Sono infondati quanto alle doglianze di violazione di legge e vizio nella motivazione. Infatti, è pur vero che la più recente giurisprudenza di questa Corte ha definitivamente riconosciuto la risarcibilità del danno non patrimoniale anche in caso di inadempimento contrattuale. Tuttavia, nella specie, correttamente il giudice ha escluso la configurabilità della responsabilità contrattuale, posto che (come la stessa ricorrente riconosce) il rapporto contrattuale è intercorso tra la stessa casa di riposo e la ricoverata, non certo tra la prima e la figlia della seconda. Sicché, la tesi della ricorrente sarebbe stata legittimamente prospettata nel caso in cui la G. avesse domandato il risarcimento del danno proprio della vittima (effettiva contraente nel rapporto con la casa di cura); ella, invece, chiede il risarcimento del danno non patrimoniale da sé stessa subito a causa della morte della madre, con la conseguenza che l'ambito risarcitorio nel quale la domanda deve essere inquadrata è necessariamente di natura extracontrattuale.

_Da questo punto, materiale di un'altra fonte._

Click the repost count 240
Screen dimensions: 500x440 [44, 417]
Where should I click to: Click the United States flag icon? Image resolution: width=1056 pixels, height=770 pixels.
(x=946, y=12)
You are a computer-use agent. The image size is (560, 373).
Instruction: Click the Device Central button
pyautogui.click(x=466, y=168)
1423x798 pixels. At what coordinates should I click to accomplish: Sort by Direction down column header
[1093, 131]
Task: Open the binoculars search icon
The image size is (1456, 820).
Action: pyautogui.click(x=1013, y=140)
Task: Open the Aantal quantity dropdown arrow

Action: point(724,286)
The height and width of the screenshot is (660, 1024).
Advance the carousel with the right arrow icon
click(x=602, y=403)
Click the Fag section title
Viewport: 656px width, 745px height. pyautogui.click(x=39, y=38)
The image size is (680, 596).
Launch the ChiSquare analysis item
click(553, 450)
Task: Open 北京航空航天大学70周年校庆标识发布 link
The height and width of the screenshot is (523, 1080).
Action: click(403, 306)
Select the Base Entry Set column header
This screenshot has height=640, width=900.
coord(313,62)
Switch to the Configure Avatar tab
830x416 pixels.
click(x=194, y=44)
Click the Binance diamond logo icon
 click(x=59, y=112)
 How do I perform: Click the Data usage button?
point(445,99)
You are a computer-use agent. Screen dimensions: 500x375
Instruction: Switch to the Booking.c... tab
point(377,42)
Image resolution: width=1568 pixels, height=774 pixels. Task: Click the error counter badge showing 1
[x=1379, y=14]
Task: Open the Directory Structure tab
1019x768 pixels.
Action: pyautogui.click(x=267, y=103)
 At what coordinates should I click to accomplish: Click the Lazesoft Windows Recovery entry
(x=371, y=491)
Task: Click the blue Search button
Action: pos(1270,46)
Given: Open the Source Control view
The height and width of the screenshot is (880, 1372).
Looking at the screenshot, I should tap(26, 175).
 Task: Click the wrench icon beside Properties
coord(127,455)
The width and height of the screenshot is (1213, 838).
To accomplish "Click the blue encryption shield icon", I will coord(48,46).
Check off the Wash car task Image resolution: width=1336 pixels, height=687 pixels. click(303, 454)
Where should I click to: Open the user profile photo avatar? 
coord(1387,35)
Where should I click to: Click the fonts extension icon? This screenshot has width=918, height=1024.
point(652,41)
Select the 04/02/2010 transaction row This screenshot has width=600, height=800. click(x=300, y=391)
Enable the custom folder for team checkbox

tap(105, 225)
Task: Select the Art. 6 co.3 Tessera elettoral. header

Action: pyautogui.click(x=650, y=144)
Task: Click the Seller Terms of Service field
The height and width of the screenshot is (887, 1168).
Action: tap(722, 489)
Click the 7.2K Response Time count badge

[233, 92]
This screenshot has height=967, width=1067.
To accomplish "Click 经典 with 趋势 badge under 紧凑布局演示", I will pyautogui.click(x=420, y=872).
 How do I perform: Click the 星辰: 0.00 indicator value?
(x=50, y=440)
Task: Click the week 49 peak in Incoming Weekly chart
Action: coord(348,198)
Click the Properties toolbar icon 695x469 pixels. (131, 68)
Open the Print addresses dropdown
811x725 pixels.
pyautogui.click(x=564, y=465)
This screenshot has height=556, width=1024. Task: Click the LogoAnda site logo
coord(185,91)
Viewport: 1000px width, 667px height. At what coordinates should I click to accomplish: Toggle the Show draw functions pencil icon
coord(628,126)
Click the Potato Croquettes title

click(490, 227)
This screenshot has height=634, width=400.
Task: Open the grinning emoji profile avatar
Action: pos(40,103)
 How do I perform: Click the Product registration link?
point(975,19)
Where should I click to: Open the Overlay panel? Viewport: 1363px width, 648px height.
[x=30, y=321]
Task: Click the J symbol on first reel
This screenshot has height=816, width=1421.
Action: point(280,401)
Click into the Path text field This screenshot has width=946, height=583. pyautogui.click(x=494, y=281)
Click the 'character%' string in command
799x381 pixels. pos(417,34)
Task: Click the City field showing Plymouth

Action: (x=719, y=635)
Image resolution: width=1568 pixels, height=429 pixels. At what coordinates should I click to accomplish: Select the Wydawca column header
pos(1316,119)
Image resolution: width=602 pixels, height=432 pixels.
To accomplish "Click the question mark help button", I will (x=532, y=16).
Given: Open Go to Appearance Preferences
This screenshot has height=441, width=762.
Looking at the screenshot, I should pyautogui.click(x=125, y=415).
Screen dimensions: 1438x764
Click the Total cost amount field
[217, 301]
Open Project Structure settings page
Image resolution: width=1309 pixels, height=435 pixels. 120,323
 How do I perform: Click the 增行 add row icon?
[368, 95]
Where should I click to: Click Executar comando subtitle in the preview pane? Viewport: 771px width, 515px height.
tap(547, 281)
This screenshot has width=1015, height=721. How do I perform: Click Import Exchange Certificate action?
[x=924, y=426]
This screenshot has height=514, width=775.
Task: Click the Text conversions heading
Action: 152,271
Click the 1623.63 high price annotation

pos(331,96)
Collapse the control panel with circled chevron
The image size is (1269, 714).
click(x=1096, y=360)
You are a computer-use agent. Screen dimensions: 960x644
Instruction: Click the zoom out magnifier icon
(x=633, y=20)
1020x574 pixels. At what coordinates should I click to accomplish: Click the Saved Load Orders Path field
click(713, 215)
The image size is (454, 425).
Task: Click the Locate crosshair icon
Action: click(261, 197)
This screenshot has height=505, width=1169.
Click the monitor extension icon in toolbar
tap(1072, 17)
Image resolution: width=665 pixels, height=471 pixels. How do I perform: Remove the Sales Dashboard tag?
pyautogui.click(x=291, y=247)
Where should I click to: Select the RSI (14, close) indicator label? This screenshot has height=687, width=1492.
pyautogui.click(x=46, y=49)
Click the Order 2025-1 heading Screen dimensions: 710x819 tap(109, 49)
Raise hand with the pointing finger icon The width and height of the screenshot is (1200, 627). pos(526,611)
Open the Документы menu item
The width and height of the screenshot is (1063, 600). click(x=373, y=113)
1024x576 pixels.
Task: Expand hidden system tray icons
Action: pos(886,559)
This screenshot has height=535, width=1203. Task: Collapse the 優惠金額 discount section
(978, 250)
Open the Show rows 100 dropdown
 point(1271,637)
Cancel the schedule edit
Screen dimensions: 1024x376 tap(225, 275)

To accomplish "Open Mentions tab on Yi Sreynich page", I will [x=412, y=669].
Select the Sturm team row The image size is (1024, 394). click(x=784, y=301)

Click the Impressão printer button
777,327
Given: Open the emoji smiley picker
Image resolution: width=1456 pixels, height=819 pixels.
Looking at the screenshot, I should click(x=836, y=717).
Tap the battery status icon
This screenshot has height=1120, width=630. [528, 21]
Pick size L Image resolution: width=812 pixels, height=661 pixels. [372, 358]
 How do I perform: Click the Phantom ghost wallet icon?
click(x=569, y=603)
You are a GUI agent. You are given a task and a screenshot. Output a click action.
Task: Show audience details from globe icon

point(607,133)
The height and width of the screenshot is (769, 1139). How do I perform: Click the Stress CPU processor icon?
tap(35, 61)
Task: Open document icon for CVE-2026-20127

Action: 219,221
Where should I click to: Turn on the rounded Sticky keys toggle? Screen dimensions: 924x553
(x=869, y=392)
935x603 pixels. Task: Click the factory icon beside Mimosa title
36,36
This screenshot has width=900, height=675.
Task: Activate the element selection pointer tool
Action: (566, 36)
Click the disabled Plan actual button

Il giudice, dunque, in maniera altrettanto corretta, ha individuato l'onere della prova a carico dell'attrice (quello proprio della responsabilità aquiliana) ed ha concluso che l'evento mortale verificatosi era affatto imprevedibile da parte della struttura ospitante, con conseguente impossibilità di rimproverarle comportamenti di natura colposa.
Quanto al lamentato vizio della motivazione, basti dire che questa si manifesta logica e congrua in ordine a turni i punti controversi, né la ricorrente prospetta fatti decisivi in ordine ai quali il giudice non abbia argomentato.
Quanto, infine, al mancato ricorso alla prova presuntiva, occorre ricordare che la censura per vizio di motivazione in ordine all‘utilizzo o mero ragionamento presuntivo non può limitarsi ad affermare un convincimento diverso da quello espresso dal giudice di merito, ma deve fare emergere l'assoluta illogicità e contraddittorietà del ragionamento decisorio, restando peraltro escluso che la sola mancata valutazione di un elemento indiziario possa dare luogo al vizio di omesso esame di un punto decisivo (tra le varie, cfr. Cass. n. 8023/09).
In conclusione, il ricorso deve essere respinto, con condanna della ricorrente a rivalere la controparte delle spese sopportate nel giudizio di cassazione.
P.Q.M.
La Corte rigetta i1 ricorso e condanna la ricorrente al pagamento delle spese del giudizio di cassazione, che liquida in complessivi € 7200,00, di cui € 7000,00 per onorari, oltre spese generali ed accessori di legge.